# WHAT YOU HAVE TO DO
An exact transcription of every record is needed.

━━ DATA SHOWN

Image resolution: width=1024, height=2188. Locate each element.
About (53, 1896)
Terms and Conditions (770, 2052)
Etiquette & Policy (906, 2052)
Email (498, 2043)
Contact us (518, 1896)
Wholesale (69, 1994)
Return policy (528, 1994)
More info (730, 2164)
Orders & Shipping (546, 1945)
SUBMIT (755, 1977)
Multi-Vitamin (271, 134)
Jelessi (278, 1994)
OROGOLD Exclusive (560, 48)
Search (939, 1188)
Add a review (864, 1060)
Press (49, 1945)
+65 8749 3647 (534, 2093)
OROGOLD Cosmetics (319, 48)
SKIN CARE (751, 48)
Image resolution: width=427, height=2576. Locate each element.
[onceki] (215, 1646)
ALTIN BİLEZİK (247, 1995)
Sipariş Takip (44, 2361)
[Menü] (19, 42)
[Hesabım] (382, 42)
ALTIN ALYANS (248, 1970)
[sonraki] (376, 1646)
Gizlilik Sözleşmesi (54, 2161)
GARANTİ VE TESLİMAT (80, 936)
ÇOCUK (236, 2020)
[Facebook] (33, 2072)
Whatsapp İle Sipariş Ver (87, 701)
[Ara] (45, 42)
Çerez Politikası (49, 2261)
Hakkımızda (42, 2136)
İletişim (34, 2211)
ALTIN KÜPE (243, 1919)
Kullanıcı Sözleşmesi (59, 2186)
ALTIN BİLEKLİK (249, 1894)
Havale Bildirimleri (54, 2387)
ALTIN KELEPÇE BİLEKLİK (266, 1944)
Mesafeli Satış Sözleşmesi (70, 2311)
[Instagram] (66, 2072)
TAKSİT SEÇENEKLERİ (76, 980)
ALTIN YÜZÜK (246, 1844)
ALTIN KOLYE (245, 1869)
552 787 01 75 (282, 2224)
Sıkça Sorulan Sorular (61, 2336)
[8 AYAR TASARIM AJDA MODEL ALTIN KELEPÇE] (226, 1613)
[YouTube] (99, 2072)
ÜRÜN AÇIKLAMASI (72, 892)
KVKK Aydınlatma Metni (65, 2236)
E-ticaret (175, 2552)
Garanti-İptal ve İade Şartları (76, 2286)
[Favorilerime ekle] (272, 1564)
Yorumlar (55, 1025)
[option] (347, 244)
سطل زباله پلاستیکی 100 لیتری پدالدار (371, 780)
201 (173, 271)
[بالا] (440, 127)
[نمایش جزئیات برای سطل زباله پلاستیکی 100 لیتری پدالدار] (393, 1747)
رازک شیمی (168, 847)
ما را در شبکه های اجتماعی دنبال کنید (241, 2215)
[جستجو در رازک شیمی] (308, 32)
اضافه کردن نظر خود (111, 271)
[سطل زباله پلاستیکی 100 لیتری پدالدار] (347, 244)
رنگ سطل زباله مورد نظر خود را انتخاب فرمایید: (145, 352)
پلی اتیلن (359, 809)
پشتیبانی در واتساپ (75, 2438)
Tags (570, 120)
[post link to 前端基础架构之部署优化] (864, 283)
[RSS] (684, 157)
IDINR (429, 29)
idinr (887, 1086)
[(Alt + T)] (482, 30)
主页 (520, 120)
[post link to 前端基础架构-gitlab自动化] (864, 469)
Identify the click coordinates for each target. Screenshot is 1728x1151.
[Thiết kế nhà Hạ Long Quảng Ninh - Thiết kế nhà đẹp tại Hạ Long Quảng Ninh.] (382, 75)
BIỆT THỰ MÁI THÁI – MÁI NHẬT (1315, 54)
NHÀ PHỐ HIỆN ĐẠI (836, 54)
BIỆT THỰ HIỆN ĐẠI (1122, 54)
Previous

━━━━

# FINISHED TASK
Image resolution: width=1024, height=2188. Locate each element.
About (53, 1896)
Terms and Conditions (770, 2052)
Etiquette & Policy (906, 2052)
Email (498, 2043)
Contact us (518, 1896)
Wholesale (69, 1994)
Return policy (528, 1994)
More info (730, 2164)
Orders & Shipping (546, 1945)
SUBMIT (755, 1977)
Multi-Vitamin (271, 134)
Jelessi (278, 1994)
OROGOLD Exclusive (560, 48)
Search (939, 1188)
Add a review (864, 1060)
Press (49, 1945)
+65 8749 3647 (534, 2093)
OROGOLD Cosmetics (319, 48)
SKIN CARE (751, 48)
Image resolution: width=427, height=2576. Locate each element.
[onceki] (215, 1646)
ALTIN BİLEZİK (247, 1995)
Sipariş Takip (44, 2361)
[Menü] (19, 42)
[Hesabım] (382, 42)
ALTIN ALYANS (248, 1970)
[sonraki] (376, 1646)
Gizlilik Sözleşmesi (54, 2161)
GARANTİ VE TESLİMAT (80, 936)
ÇOCUK (236, 2020)
[Facebook] (33, 2072)
Whatsapp İle Sipariş Ver (87, 701)
[Ara] (45, 42)
Çerez Politikası (49, 2261)
Hakkımızda (42, 2136)
İletişim (34, 2211)
ALTIN KÜPE (243, 1919)
Kullanıcı Sözleşmesi (59, 2186)
ALTIN BİLEKLİK (249, 1894)
Havale Bildirimleri (54, 2387)
ALTIN KELEPÇE BİLEKLİK (266, 1944)
Mesafeli Satış Sözleşmesi (70, 2311)
[Instagram] (66, 2072)
TAKSİT SEÇENEKLERİ (76, 980)
ALTIN YÜZÜK (246, 1844)
ALTIN KOLYE (245, 1869)
552 787 01 75 (282, 2224)
Sıkça Sorulan Sorular (61, 2336)
[8 AYAR TASARIM AJDA MODEL ALTIN KELEPÇE] (226, 1613)
[YouTube] (99, 2072)
ÜRÜN AÇIKLAMASI (72, 892)
KVKK Aydınlatma Metni (65, 2236)
E-ticaret (175, 2552)
Garanti-İptal ve İade Şartları (76, 2286)
[Favorilerime ekle] (272, 1564)
Yorumlar (55, 1025)
[option] (347, 244)
سطل زباله پلاستیکی 100 لیتری پدالدار (371, 780)
201 (173, 271)
[بالا] (440, 127)
[نمایش جزئیات برای سطل زباله پلاستیکی 100 لیتری پدالدار] (393, 1747)
رازک شیمی (168, 847)
ما را در شبکه های اجتماعی دنبال کنید (241, 2215)
[جستجو در رازک شیمی] (308, 32)
اضافه کردن نظر خود (111, 271)
[سطل زباله پلاستیکی 100 لیتری پدالدار] (347, 244)
رنگ سطل زباله مورد نظر خود را انتخاب فرمایید: (145, 352)
پلی اتیلن (359, 809)
پشتیبانی در واتساپ (75, 2438)
Tags (570, 120)
[post link to 前端基础架构之部署优化] (864, 283)
[RSS] (684, 157)
IDINR (429, 29)
idinr (887, 1086)
[(Alt + T)] (482, 30)
主页 (520, 120)
[post link to 前端基础架构-gitlab自动化] (864, 469)
Identify the click coordinates for each target. Screenshot is 1728x1151.
[Thiết kế nhà Hạ Long Quảng Ninh - Thiết kế nhà đẹp tại Hạ Long Quảng Ninh.] (382, 75)
BIỆT THỰ MÁI THÁI – MÁI NHẬT (1315, 54)
NHÀ PHỐ HIỆN ĐẠI (836, 54)
BIỆT THỰ HIỆN ĐẠI (1122, 54)
Previous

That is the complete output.